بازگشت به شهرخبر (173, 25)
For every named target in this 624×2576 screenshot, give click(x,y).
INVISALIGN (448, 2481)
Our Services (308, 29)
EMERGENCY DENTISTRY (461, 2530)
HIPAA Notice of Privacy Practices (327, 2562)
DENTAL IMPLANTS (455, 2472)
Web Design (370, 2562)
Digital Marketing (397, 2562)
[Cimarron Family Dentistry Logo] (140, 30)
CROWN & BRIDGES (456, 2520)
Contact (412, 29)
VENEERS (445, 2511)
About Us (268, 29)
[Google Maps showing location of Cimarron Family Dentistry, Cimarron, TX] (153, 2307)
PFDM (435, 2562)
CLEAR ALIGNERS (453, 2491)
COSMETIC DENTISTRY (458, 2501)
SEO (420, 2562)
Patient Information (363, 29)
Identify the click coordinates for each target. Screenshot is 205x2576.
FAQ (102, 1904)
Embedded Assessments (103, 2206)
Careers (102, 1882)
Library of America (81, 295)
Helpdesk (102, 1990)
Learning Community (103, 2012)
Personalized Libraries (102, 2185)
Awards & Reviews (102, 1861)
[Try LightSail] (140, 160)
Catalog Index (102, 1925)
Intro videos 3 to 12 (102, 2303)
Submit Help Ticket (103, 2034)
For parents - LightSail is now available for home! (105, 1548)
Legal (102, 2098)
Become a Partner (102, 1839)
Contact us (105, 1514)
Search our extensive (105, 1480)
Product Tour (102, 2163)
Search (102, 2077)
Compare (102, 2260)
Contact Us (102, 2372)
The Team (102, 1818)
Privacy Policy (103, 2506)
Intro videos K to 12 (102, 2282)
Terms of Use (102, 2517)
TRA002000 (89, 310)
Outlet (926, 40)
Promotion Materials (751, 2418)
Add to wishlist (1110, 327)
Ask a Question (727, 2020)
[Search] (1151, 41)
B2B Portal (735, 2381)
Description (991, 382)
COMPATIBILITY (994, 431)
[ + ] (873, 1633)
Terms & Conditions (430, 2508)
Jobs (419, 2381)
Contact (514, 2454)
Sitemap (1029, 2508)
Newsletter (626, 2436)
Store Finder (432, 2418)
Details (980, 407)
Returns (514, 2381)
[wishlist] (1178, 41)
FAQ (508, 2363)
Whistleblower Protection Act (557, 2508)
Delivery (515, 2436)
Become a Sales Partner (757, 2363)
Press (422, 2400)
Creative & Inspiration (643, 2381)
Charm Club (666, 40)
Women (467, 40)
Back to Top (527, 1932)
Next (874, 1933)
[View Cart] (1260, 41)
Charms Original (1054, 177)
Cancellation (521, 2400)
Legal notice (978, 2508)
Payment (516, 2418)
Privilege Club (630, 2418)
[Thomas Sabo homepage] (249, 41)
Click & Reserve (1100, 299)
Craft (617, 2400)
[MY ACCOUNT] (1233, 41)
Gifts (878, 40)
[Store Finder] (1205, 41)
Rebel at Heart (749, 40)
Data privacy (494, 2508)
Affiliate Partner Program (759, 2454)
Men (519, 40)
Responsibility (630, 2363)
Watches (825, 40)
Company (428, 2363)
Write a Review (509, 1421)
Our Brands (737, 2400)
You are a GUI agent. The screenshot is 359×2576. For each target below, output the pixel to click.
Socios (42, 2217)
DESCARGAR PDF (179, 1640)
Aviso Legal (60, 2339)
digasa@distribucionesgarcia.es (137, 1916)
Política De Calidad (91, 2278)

────────

*What you should do*:
Verbatim output is expected for the lines from the start of the data to the line in which "Intro videos 3 to 12 (102, 2303)" appears, both included.

*Answer*:
بازگشت به شهرخبر (173, 25)
For every named target in this 624×2576 screenshot, give click(x,y).
INVISALIGN (448, 2481)
Our Services (308, 29)
EMERGENCY DENTISTRY (461, 2530)
HIPAA Notice of Privacy Practices (327, 2562)
DENTAL IMPLANTS (455, 2472)
Web Design (370, 2562)
Digital Marketing (397, 2562)
[Cimarron Family Dentistry Logo] (140, 30)
CROWN & BRIDGES (456, 2520)
Contact (412, 29)
VENEERS (445, 2511)
About Us (268, 29)
[Google Maps showing location of Cimarron Family Dentistry, Cimarron, TX] (153, 2307)
PFDM (435, 2562)
CLEAR ALIGNERS (453, 2491)
COSMETIC DENTISTRY (458, 2501)
SEO (420, 2562)
Patient Information (363, 29)
Identify the click coordinates for each target. Screenshot is 205x2576.
FAQ (102, 1904)
Embedded Assessments (103, 2206)
Careers (102, 1882)
Library of America (81, 295)
Helpdesk (102, 1990)
Learning Community (103, 2012)
Personalized Libraries (102, 2185)
Awards & Reviews (102, 1861)
[Try LightSail] (140, 160)
Catalog Index (102, 1925)
Intro videos 3 to 12 (102, 2303)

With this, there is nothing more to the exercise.